DT offers e-government service in Germany

Deutsche Telekom AG (DT) is offering a one-stop e-government service to cash-strapped German municipalities eager to lower their administrative costs.

The service, now commercially available after a several month pilot phase, could serve as a model to local city governments in other countries seeking ways to make their operations more cost-efficient and citizen-friendly, according to Peter Spohn, director of public sector services at T-Systems International GmbH, DT’s systems integration subsidiary in Frankfurt.

The rent-an-e-government service provides local governments with everything they need to replace paper-based transactions between administrative staff and citizens. “We offer a front-end solution that provides an electronic interface for citizens to use the most popular services provided by municipal governments, such as residence registration and construction permits,” Spohn said. “We’re totally focused on enabling end-to-end electronic transactions, much like those between banks and their online banking customers. Our service is fully electronic, eliminating the need for citizens to download, print, fill out and return forms at their end and for clerks to key in this information at the other.”

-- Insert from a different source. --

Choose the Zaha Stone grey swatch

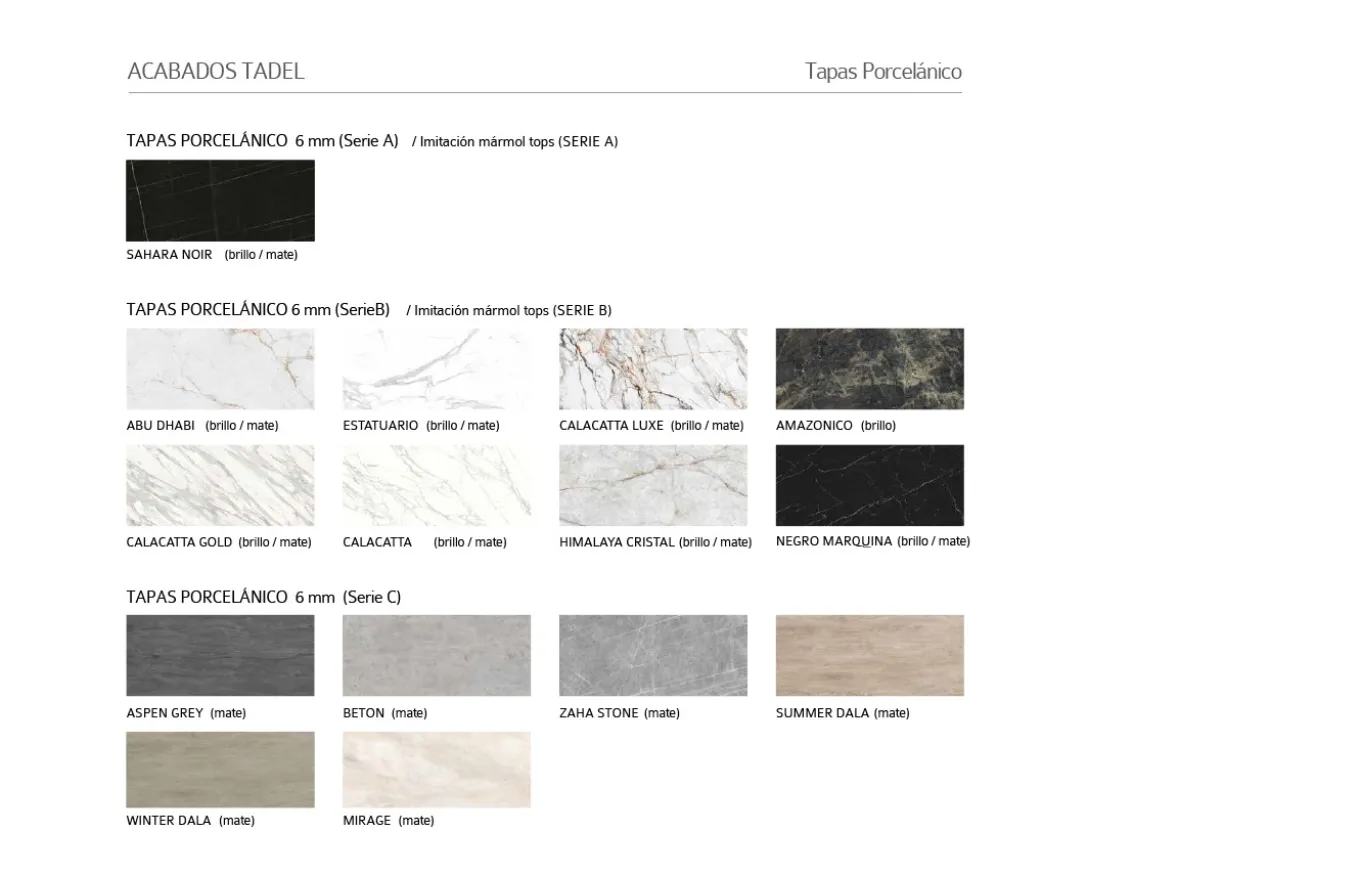[x=653, y=656]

For instance, citizens using the service will find a button on the home page of their local government’s Web site, directing them to the e-government services, according to Spohn. With their own personal ID, they can log on and receive a catalog of services from which to pick. All forms are fully electronic requiring no printer or postage.

For a flat-rate, local governments can lease hardware, software, bandwidth, maintenance and support services provided by T-Systems through a network of data centers, which DT claims to be the biggest in Europe. “Municipalities don’t have to worry about buying equipment or hiring IT staff,” Spohn said. “We provide everything and we do so for a set fee that they can calculate in their budgets to avoid any financial risks. They don’t want to encounter any hidden costs down the road.”

Spohn estimates that municipalities can reduce their administrative costs for applications managed electronically by as much as 40 percent to 70 percent.

The time required to transfer transactions from paper to online can take around three to four weeks, he said.

Even though Germany has been at the forefront of introducing e-government services at the federal government level, the country has been slow to embrace the technology at the municipal level, according to Spohn. “Here is where businesses still waste precious time making trips to city government offices to fill out forms or get information,” Spohn said. “Between 80 and 90 percent of all transactions between government and citizens and businesses take place at the local level. But local governments, which are scared of anything that could generate additional costs, have done very little in the way of e-government. We hope to change that.”

Although T-Systems has no immediate plans to expand the service outside Germany, Spohn said it could be easily adapted to meet the needs of municipal governments in other European countries. “It’s really just a question of translating the content,” he said. “The underlying technology remains pretty much the same.”